_Given problem A_:
Summarize the forum thread about recurring money arguments in a marriage in two sentences.
_Given problem B_:
Carry on the forum thread about recurring money arguments in a marriage, beginning after its final post.

_Given text_:

# One of those days.



## kitkateybug (Jun 9, 2012)

Every three months or so dh and I have a fight about our finances, it's always the same. Starts small, about an hour of high tempers and raised voices, a little bit of silent treatment that evening and the next day and then we have our apologies when he gets home from work. Maybe someone can offer advice since I found this site this weekend. I think this time it was my *****ing about our master card balance that started it, I believe it to be a valid and necessary topic. And I can understand that he thought I could have been bringing it up too much but I don't know how else we're supposed to resolve this. Do you? 

I'm the CFO of the house and I have been for six years, even before we were married when we lived together. We have good credit, I'm doing a good job. I like doing it but I've never asked him if he wants to. I can only assume he doesn't, but would it benefit us if I at least asked? He has access to our bank accounts including separate mortgage, credit, utility accounts, and everything else I use. I don't know if he looks at them though, but I don't think he does. 

My question to you is do you think it would benefit us at all if I encouraged him to take a look at them, though still allow me to take care of the bills? I never ask him not to, but I've never asked him to either. He knows where he can find all the login information. We get lots of bills online and lots through the mail, and he has access to the email address the bills come to and I never stop him from looking at the others in print. I've probably asked him if he's interested in looking at them before I mail them off, but that would have been over a year ago and I probably didn't encourage it. Do you think it would help our relationship if he saw them? We saw a marriage counselor for three sessions before we decided she wasn't worth the money, finances never came up in our meetings. I've never asked anyone about money before, I thank you for any advice you have to offer.


----------



## lamaga (May 8, 2012)

What was the fight about?

_Material_:
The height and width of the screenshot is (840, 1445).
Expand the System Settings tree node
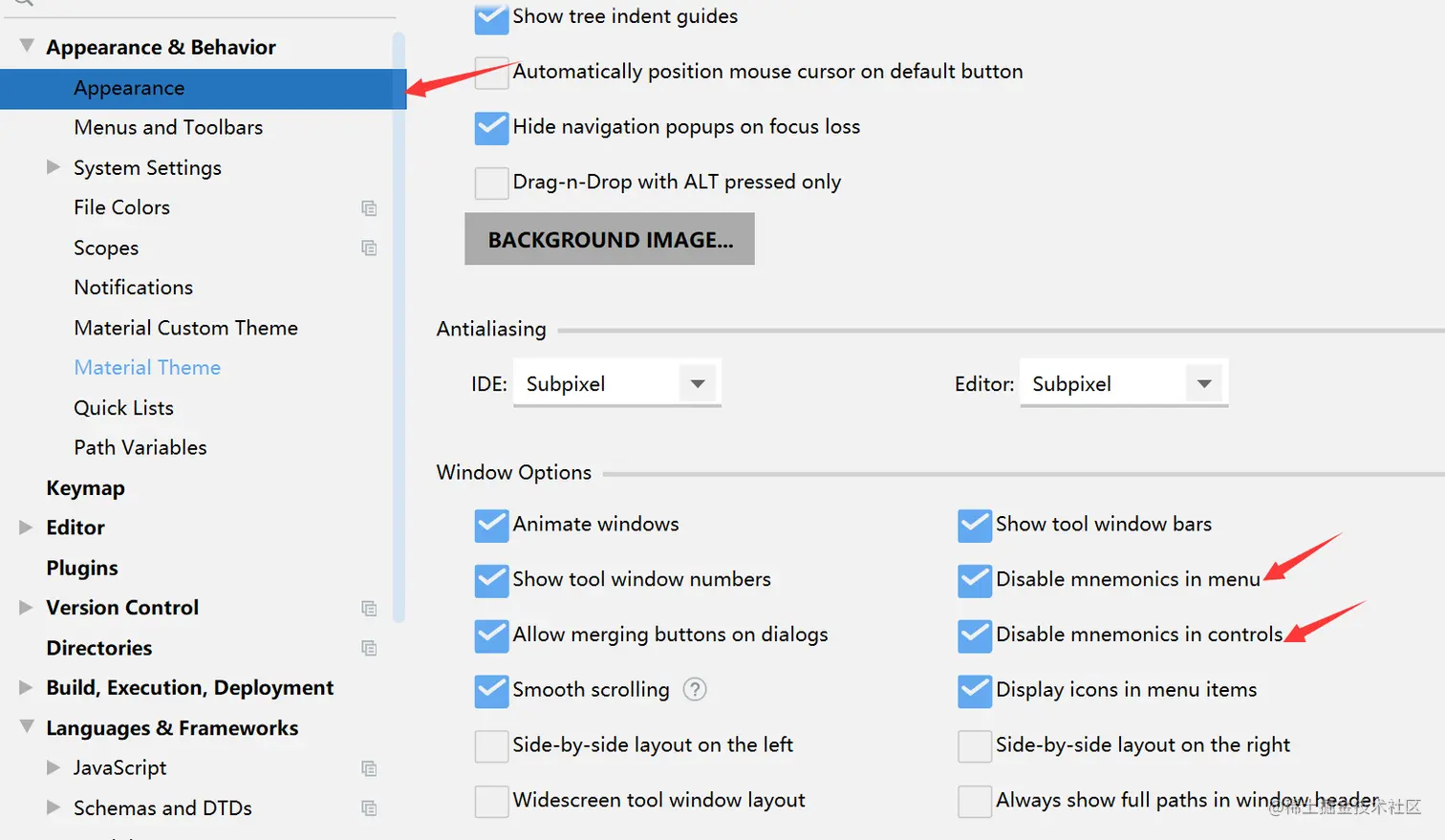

_Exercise output A_:
A forum poster describes fighting with a husband about finances every three months or so, most recently over complaints about the MasterCard balance. The poster has handled the household bills for six years and asks whether encouraging him to look at the accounts, to which he already has access, would help the relationship, and a reply asks what the fight was about.

_Exercise output B_:
Your proposed solution is about giving him more access to the info, but is that what the fight was about? If it was about him spending too much, that's probably not going to address the issue.


----------



## kitkateybug (Jun 9, 2012)

Sorry I forgot that part. Access of information never comes up in our fights. It's always about how we're in debt, it sucks, you've done this enough already, I wish I could do that, we gotta stop this and that if we're ever going to get better. Honestly I don't know how him looking at our info would help at all and I don't think he cares anyway, but something has to change if we're ever going to stop these fights. I'm hoping to find some ideas. Thanks.


----------



## GhostRydr (Jun 2, 2012)

Put pride aside and ask him to look at things and see if he sees something that maybe you have overlooked in how to manage the finances. If he does and does a suggestion, you are obligated to not get defensive because its his right to look, ask, etc.

Other than that, you guys need to come up with a plan to consolidate, pay off bills so there is more money. Do you work?


----------



## SunnyT (Jun 22, 2011)

You should read Dave Ramsey.... about how to get out of debt, and how to get rid of the credit cards. 

I read in your other post that you use credit cards for groceries and "errands".... and only pay minimum balance. So all you are doing is digging yourselves a deeper hole. Dave Ramsey teaches you how to get out of the hole. 

Of course, the biggest thing he says is... you need to stop using the credit cards and make more income so that you can pay down the debt you already have. 

I think YOU have GOT to get a job. Even if it's McDonalds type stuff.... you could use your income for groceries and errands, and not get deeper and deeper in debt. Nothing will change if you don't take steps to make the changes!


----------



## MEM2020 (Aug 23, 2009)

Kit,
It seems you feel your responsibility as "CFO" begins and ends with pointing out that there "isn't enough money".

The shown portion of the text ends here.